■ EXTRACT TO READ:
C.1 Creating the web
Evolution of the web, different protocols and web technologies. Difference between static and dynamic web pages. External data sources. Role of the browser.
C.1.1 Distinguish between the Internet and World Wide Web
- interconnected set of networks and computers
- Permits transfer of data(e.g.: WWW, email, P2P, VOIP, FTP)
- Permits delivery of services
- Data transfer governed by protocols(TCP/IP)
World Wide Web
- A set of hypertext-linked resources
- Resources are identified by URIs(Unified Resource Identifier)
- Transferred between client and server via the Internet
- Resources can be read by use of a browser
C.1.2 Describe how the web is constantly evolving
Figure 1: The Web Expansion (TrendOne, 2008)
The beginnings of the web (Web 1.0 , Web of content)
The world wide web started around 1990/91 as a system of servers connected over the internet that deliver static documents, which are formatted as hypertext markup language (HTML) files, which support links to other documents, but also multimedia as graphics, video or audio. In the beginnings of the web, these documents consisted mainly of static information and text, where multimedia were added later. Some experts describe this as a “read-only web”, because users mostly searched and read information, while there was little user interaction or content contribution.
Web 2.0 – “Web of the Users”
Web 3.0 – “Semantic Web”
The internet and thus the world wide web is constantly developing and evolving into new directions and while the changes described for the Web 2.0 are clear to us today, the definition for the Web 3.0 is not definitive yet. Continuing the read to read-write description form earlier, it might be argued that the Web 3.0 would be the “read-write-execute” web. One interpretation of this, is that the web enables software agents to work with documents by using semantic markup. This allows for smarter searches and the presentation of relevant data fitting into context. This is why Web 3.0 is sometimes called the semantic executive web.

■ MATERIAL PROVIDED:

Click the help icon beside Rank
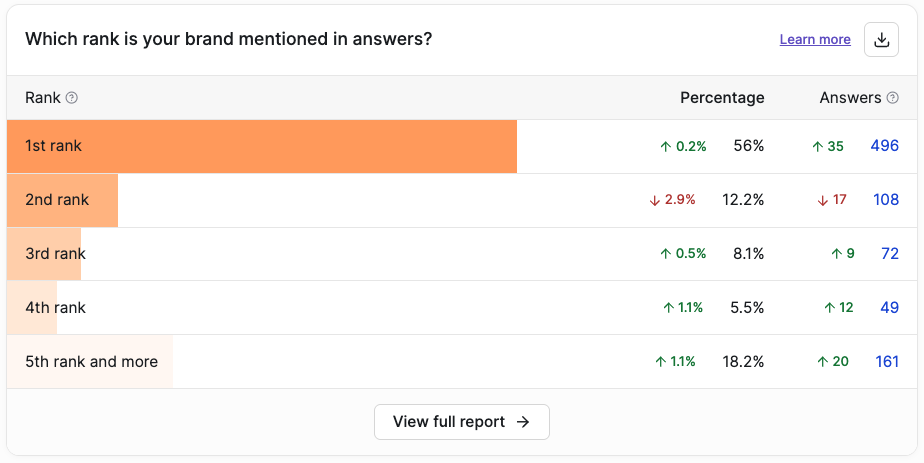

■ WHAT IS ASKED:
1. Translate this sentence from the web-evolution notes above into Spanish: "In the beginnings of the web, these documents consisted mainly of static information and text, where multimedia were added later."
2. Pick up the web-evolution notes above after their final sentence and write what comes next.

■ RESULTS FOR EACH TASK:
1. En los inicios de la web, estos documentos consistían principalmente en información estática y texto, y los contenidos multimedia se añadieron más tarde.

2.
But what does this mean?
It’s about user input becoming more meaningful, more semantic, by users giving tags or other kinds of data to their document, that allow software agents to work with the input, e.g. to make it more searchable. The idea is to be able to better connect information that is semantically connected.
However, it might also be argued that the Web 3.0 is what some people call the Internet of Things, which is basically connecting every day devices to the internet to make them smarter. In some way, this also fits the read-write-execute model, as it allows the user to control a real life action on a device over the internet. Either way, the web keeps evolving and the following image provides a good overview and an idea where the web is heading to.
C.1.3-4 Identify the characteristics of the following:
HTTP – Hypertext Transfer Protocol
- Application layer protocol from the Internet Protocol suite to transfer and exchange hypermedia
- request-response protocol based on client-server model
- user agent (e.g. web browser) requests some resource from a server through an URL, and the web server gives and response
- different HTTP request methods, e.g. for retrieving or submitting data (GET and POST)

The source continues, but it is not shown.